Material shown:
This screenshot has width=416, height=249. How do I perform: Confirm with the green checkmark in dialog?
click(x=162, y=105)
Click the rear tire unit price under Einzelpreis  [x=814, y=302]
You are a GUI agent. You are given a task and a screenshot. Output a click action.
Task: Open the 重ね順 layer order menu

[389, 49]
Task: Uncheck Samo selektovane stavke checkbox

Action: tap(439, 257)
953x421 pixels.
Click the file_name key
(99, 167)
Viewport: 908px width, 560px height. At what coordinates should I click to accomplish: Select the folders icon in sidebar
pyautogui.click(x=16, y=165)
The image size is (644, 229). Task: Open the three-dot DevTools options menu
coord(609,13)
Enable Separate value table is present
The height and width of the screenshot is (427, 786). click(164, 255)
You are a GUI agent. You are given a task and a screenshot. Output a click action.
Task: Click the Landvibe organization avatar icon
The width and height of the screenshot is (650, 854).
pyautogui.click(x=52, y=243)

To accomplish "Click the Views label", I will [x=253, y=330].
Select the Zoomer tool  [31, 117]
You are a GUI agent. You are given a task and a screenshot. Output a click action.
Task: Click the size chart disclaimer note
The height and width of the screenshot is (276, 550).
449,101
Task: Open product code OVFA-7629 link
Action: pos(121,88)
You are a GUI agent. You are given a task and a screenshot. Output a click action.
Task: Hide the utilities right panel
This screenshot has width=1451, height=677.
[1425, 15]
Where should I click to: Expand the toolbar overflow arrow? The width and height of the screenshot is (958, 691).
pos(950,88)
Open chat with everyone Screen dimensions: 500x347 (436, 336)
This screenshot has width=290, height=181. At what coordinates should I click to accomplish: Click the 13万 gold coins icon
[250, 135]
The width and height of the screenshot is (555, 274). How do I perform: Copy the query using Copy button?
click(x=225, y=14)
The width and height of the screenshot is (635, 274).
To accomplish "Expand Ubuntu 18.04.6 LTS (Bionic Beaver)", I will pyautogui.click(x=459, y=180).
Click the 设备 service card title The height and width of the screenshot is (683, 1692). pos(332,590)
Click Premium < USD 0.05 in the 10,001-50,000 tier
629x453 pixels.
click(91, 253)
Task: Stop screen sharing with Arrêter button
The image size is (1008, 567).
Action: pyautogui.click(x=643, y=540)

The problem: Quote all of the entries above word for word.

Answer for this exercise:
This screenshot has width=416, height=249. How do I perform: Confirm with the green checkmark in dialog?
click(x=162, y=105)
Click the rear tire unit price under Einzelpreis  [x=814, y=302]
You are a GUI agent. You are given a task and a screenshot. Output a click action.
Task: Open the 重ね順 layer order menu

[389, 49]
Task: Uncheck Samo selektovane stavke checkbox

Action: tap(439, 257)
953x421 pixels.
Click the file_name key
(99, 167)
Viewport: 908px width, 560px height. At what coordinates should I click to accomplish: Select the folders icon in sidebar
pyautogui.click(x=16, y=165)
The image size is (644, 229). Task: Open the three-dot DevTools options menu
coord(609,13)
Enable Separate value table is present
The height and width of the screenshot is (427, 786). click(164, 255)
You are a GUI agent. You are given a task and a screenshot. Output a click action.
Task: Click the Landvibe organization avatar icon
The width and height of the screenshot is (650, 854).
pyautogui.click(x=52, y=243)

To accomplish "Click the Views label", I will [x=253, y=330].
Select the Zoomer tool  [31, 117]
You are a GUI agent. You are given a task and a screenshot. Output a click action.
Task: Click the size chart disclaimer note
The height and width of the screenshot is (276, 550).
449,101
Task: Open product code OVFA-7629 link
Action: pos(121,88)
You are a GUI agent. You are given a task and a screenshot. Output a click action.
Task: Hide the utilities right panel
This screenshot has width=1451, height=677.
[1425, 15]
Where should I click to: Expand the toolbar overflow arrow? The width and height of the screenshot is (958, 691).
pos(950,88)
Open chat with everyone Screen dimensions: 500x347 (436, 336)
This screenshot has width=290, height=181. At what coordinates should I click to accomplish: Click the 13万 gold coins icon
[250, 135]
The width and height of the screenshot is (555, 274). How do I perform: Copy the query using Copy button?
click(x=225, y=14)
The width and height of the screenshot is (635, 274).
To accomplish "Expand Ubuntu 18.04.6 LTS (Bionic Beaver)", I will pyautogui.click(x=459, y=180).
Click the 设备 service card title The height and width of the screenshot is (683, 1692). pos(332,590)
Click Premium < USD 0.05 in the 10,001-50,000 tier
629x453 pixels.
click(91, 253)
Task: Stop screen sharing with Arrêter button
The image size is (1008, 567).
Action: pyautogui.click(x=643, y=540)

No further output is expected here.